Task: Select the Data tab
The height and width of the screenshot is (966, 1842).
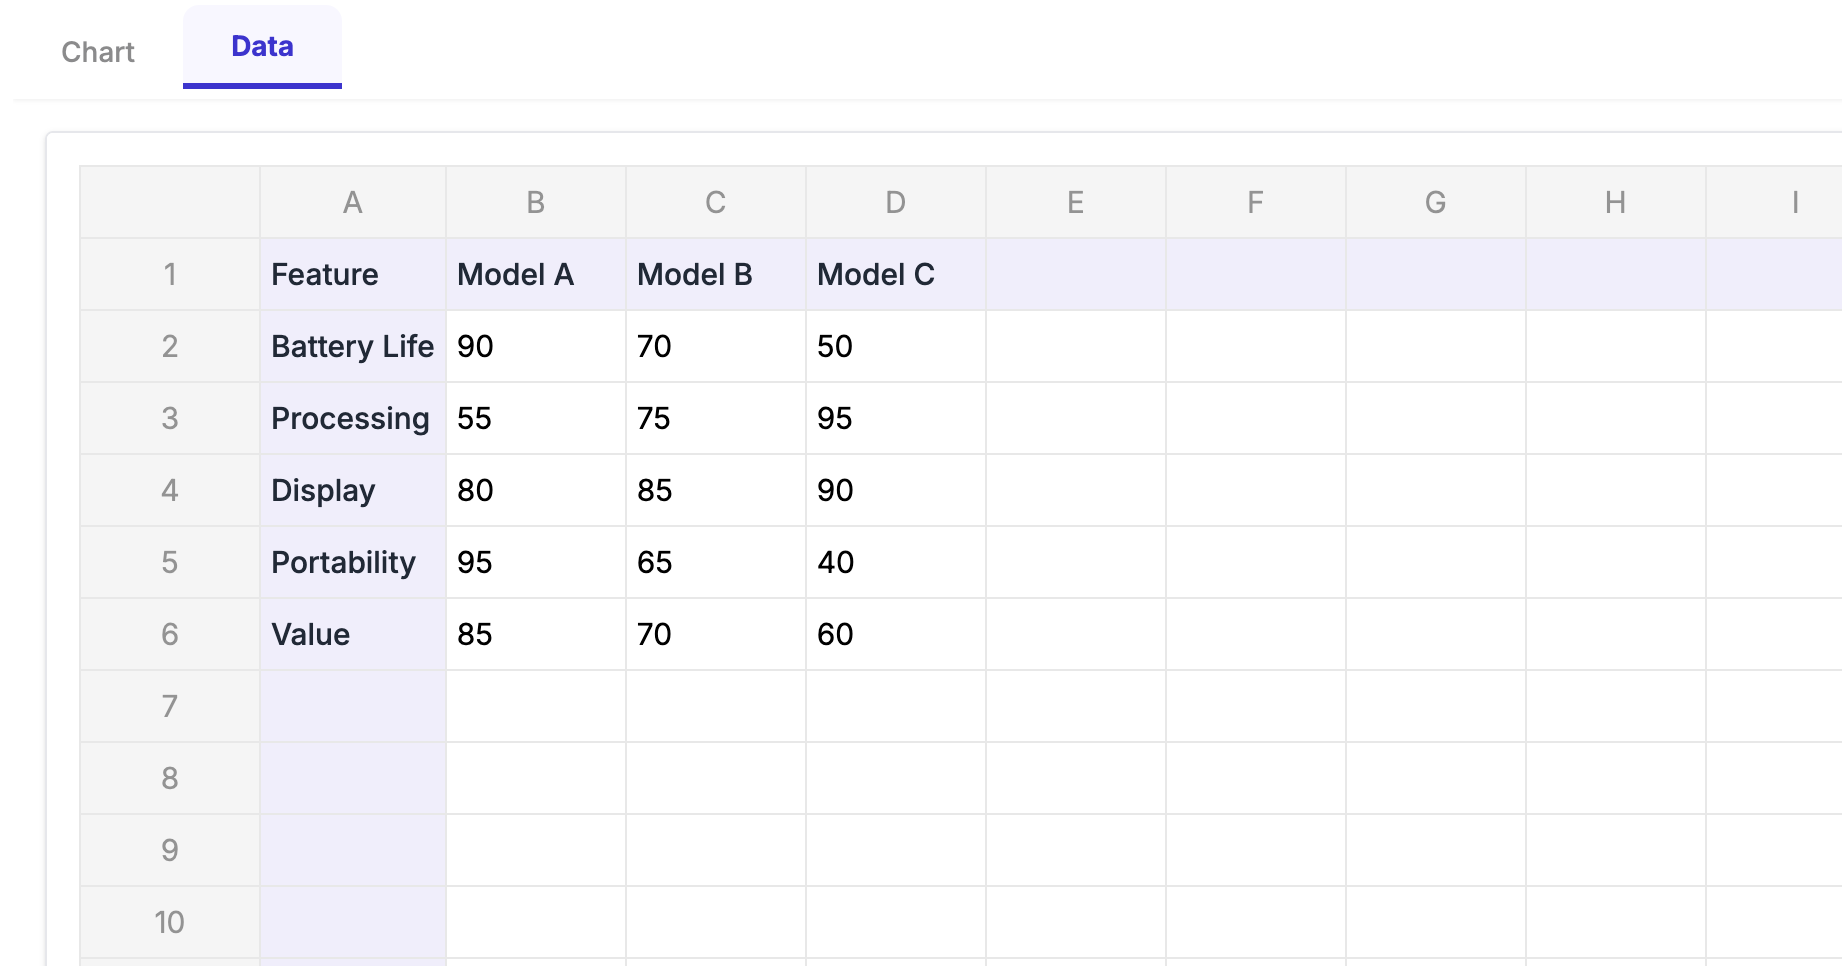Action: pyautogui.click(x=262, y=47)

━━━━━━━━━━━━━━━━━━━━

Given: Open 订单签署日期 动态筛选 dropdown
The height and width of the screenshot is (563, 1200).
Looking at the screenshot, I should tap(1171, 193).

━━━━━━━━━━━━━━━━━━━━

### Task instructions
Convert the material starting at the line that contains "Task: Select the Data tab" and ending at the line that contains "Action: pyautogui.click(x=262, y=47)" into a Markdown table with the columns Number and Entry, giving each non-blank line its own row. Leave the pictures out of the answer.

### Expected answer
| Number | Entry |
|---|---|
| 1 | Task: Select the Data tab |
| 2 | The height and width of the screenshot is (966, 1842). |
| 3 | Action: pyautogui.click(x=262, y=47) |